» The problem:
Reproduce the data between the lines holding "325x378 pixels." and "[x=348, y=11]", inclusive, without any changes.

----

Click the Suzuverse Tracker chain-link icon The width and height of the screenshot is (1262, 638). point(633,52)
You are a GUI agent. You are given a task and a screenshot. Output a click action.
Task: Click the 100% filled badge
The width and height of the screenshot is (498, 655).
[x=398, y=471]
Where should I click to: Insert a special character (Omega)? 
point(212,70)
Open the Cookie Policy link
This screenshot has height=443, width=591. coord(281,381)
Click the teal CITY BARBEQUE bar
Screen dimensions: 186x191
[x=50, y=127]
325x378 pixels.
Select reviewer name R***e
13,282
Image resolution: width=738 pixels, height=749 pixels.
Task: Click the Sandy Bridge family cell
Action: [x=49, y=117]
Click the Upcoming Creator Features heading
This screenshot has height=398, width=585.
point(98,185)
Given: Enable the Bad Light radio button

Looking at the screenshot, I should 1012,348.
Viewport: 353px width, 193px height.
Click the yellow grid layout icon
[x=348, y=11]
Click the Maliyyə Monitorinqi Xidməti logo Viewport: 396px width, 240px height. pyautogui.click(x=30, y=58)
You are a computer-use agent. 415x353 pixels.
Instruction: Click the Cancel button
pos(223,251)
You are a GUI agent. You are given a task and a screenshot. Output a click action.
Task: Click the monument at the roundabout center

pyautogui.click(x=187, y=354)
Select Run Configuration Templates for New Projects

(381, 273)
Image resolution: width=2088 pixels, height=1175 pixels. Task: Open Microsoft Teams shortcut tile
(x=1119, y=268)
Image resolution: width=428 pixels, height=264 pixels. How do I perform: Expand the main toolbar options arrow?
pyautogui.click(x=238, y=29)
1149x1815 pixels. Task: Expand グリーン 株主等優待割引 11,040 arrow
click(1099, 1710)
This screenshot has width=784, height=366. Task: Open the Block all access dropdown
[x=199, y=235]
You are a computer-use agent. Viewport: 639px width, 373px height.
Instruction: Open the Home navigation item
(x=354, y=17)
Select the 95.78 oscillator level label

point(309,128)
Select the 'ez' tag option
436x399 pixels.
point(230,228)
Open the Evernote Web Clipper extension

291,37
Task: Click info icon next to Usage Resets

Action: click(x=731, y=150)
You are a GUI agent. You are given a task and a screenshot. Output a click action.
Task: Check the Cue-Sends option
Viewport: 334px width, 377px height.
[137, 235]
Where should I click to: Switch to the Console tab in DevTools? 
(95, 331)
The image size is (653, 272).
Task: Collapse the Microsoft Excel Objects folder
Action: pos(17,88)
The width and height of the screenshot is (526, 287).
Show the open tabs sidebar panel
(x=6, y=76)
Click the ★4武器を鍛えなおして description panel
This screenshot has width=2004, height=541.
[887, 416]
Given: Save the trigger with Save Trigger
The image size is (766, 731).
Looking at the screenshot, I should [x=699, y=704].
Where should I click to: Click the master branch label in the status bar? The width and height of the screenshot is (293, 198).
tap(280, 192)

----

» Reply:
325x378 pixels.
Select reviewer name R***e
13,282
Image resolution: width=738 pixels, height=749 pixels.
Task: Click the Sandy Bridge family cell
Action: [x=49, y=117]
Click the Upcoming Creator Features heading
This screenshot has height=398, width=585.
point(98,185)
Given: Enable the Bad Light radio button

Looking at the screenshot, I should 1012,348.
Viewport: 353px width, 193px height.
Click the yellow grid layout icon
[x=348, y=11]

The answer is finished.